La oración es el corazón de la vida de la Comunidad de Sant’Egidio, su primera “obra”. Cuando termina el día todas las Comunidades, tanto si son grandes como si son pequeñas, se reúnen alrededor del Señor para escuchar su Palabra y dirigirse a Él en su invocación. Los discípulos no pueden sino estar a los pies de Jesús, como María de Betania, para elegir la “mejor parte” (Lc 10,42) y aprender de Él sus mismos sentimientos (cfr. Flp 2,5).

Siempre que la Comunidad vuelve al Señor, hace suya la súplica del discípulo anónimo: “¡Señor, enséñanos a orar” (Lc 11,1). Y Jesús, maestro de oración, continúa contestando: “Cuando oréis, decid: Abbá, Padre”.

Cuando oramos, aunque lo hagamos dentro de nuestro corazón, nunca estamos aislados ni somos huérfanos, porque somos en todo momento miembros de la familia del Señor. En la oración común se ve claramente, además del misterio de la filiación, el de la fraternidad.

Filas proporcionadas ▸
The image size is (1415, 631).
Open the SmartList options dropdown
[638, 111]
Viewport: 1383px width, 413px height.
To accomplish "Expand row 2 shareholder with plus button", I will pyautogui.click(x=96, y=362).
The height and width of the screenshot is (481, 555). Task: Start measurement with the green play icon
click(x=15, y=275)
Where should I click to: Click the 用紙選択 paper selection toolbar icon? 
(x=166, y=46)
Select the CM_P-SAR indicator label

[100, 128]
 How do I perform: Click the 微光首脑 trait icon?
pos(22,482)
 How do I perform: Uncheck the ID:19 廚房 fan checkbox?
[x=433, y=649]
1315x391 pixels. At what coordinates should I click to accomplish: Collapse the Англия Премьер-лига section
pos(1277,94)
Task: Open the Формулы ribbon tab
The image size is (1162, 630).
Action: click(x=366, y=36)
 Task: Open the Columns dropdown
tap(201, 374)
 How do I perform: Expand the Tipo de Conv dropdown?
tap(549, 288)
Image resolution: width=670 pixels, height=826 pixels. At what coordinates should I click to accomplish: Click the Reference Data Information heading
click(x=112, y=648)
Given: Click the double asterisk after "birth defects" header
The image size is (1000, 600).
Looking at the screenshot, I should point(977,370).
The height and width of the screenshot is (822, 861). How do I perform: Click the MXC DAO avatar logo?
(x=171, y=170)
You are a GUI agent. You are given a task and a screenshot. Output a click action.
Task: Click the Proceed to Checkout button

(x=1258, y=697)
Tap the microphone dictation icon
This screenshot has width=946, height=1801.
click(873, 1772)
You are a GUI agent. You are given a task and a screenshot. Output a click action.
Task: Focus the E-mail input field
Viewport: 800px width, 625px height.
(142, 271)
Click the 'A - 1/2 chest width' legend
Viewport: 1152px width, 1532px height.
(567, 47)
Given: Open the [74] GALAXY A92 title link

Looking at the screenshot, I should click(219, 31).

Acciones a realizar ▸
**A.** Devuelve como una lista JSON de cadenas el tramo de las filas que va desde la línea que contiene "How do I perform: Uncheck" hasta el final de las filas, con ambos extremos incluidos. Cada línea debe ocupar una cadena y las líneas en blanco deben omitirse.
**B.** Escribe una continuación del pasaje sobre la oración en la Comunidad de Sant’Egidio a partir de su última oración.

Respuestas por tarea ▸
**A.**
[
  " How do I perform: Uncheck the ID:19 廚房 fan checkbox?",
  "[x=433, y=649]",
  "1315x391 pixels. At what coordinates should I click to accomplish: Collapse the Англия Премьер-лига section",
  "pos(1277,94)",
  "Task: Open the Формулы ribbon tab",
  "The image size is (1162, 630).",
  "Action: click(x=366, y=36)",
  " Task: Open the Columns dropdown",
  "tap(201, 374)",
  " How do I perform: Expand the Tipo de Conv dropdown?",
  "tap(549, 288)",
  "Image resolution: width=670 pixels, height=826 pixels. At what coordinates should I click to accomplish: Click the Reference Data Information heading",
  "click(x=112, y=648)",
  "Given: Click the double asterisk after \"birth defects\" header",
  "The image size is (1000, 600).",
  "Looking at the screenshot, I should point(977,370).",
  "The height and width of the screenshot is (822, 861). How do I perform: Click the MXC DAO avatar logo?",
  "(x=171, y=170)",
  "You are a GUI agent. You are given a task and a screenshot. Output a click action.",
  "Task: Click the Proceed to Checkout button",
  "(x=1258, y=697)",
  "Tap the microphone dictation icon",
  "This screenshot has width=946, height=1801.",
  "click(873, 1772)",
  "You are a GUI agent. You are given a task and a screenshot. Output a click action.",
  "Task: Focus the E-mail input field",
  "Viewport: 800px width, 625px height.",
  "(142, 271)",
  "Click the 'A - 1/2 chest width' legend",
  "Viewport: 1152px width, 1532px height.",
  "(567, 47)",
  "Given: Open the [74] GALAXY A92 title link",
  "Looking at the screenshot, I should click(219, 31)."
]

**B.**
Las Comunidades de Sant'Egidio que hay por el mundo se reúnen en los distintos lugares que destinan a la oración y presentan al Señor las esperanzas y los dolores de los hombres y mujeres “vejados y abatidos” de los que habla el Evangelio (Mt 9,37). En aquella gente de entonces se incluyen los habitantes de las ciudades contemporáneas, los pobres que son marginados de la vida, todos aquellos que esperan que alguien les contrate (cfr. Mt 20).

La oración común recoge el grito, la aspiración, el deseo de paz, de curación, de sentido de la vida y de salvación que hay en los hombres y las mujeres de este mundo. La oración nunca es vacía. Sube incesante al Señor para que el llanto se transforme en alegría, la desesperación en felicidad, la angustia en esperanza y la soledad en comunión. Y para que el Reino de Dios llegue pronto a los hombres.